Transcribe only the part of the listing below that begins at the line containing "How do I perform: Click the wrench" and runs to its final line, keeping both ends.

--------------------------------

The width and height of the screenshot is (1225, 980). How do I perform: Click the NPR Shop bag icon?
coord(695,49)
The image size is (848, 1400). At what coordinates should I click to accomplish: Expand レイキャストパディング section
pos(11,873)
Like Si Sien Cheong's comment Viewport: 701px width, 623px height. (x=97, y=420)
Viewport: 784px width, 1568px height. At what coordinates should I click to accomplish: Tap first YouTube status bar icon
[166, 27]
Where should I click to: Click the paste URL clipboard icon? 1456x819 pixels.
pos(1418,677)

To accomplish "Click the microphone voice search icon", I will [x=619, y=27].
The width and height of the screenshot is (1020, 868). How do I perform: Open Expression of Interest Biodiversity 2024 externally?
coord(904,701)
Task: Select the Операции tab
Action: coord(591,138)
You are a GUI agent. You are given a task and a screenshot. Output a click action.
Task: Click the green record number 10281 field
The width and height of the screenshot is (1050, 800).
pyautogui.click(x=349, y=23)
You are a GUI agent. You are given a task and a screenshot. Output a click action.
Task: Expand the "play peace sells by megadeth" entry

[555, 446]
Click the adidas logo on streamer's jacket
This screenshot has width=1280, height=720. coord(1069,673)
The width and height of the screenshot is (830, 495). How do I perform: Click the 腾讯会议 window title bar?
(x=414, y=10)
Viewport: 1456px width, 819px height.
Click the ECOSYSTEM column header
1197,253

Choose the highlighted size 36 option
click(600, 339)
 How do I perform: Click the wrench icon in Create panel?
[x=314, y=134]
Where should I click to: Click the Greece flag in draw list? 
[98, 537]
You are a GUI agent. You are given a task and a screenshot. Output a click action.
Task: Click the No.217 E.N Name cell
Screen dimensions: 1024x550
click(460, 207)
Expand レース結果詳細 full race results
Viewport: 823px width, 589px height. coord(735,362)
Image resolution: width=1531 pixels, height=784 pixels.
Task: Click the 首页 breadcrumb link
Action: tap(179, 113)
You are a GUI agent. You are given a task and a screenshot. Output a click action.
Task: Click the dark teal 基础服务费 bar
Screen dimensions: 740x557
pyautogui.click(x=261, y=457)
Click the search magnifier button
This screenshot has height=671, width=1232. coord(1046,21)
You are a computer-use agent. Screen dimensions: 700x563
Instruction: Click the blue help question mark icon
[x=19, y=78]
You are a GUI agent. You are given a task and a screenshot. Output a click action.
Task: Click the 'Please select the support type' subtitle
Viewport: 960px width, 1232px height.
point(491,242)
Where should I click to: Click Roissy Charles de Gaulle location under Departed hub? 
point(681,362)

--------------------------------

Expected output:
 How do I perform: Click the wrench icon in Create panel?
[x=314, y=134]
Where should I click to: Click the Greece flag in draw list? 
[98, 537]
You are a GUI agent. You are given a task and a screenshot. Output a click action.
Task: Click the No.217 E.N Name cell
Screen dimensions: 1024x550
click(460, 207)
Expand レース結果詳細 full race results
Viewport: 823px width, 589px height. coord(735,362)
Image resolution: width=1531 pixels, height=784 pixels.
Task: Click the 首页 breadcrumb link
Action: tap(179, 113)
You are a GUI agent. You are given a task and a screenshot. Output a click action.
Task: Click the dark teal 基础服务费 bar
Screen dimensions: 740x557
pyautogui.click(x=261, y=457)
Click the search magnifier button
This screenshot has height=671, width=1232. coord(1046,21)
You are a computer-use agent. Screen dimensions: 700x563
Instruction: Click the blue help question mark icon
[x=19, y=78]
You are a GUI agent. You are given a task and a screenshot. Output a click action.
Task: Click the 'Please select the support type' subtitle
Viewport: 960px width, 1232px height.
point(491,242)
Where should I click to: Click Roissy Charles de Gaulle location under Departed hub? 
point(681,362)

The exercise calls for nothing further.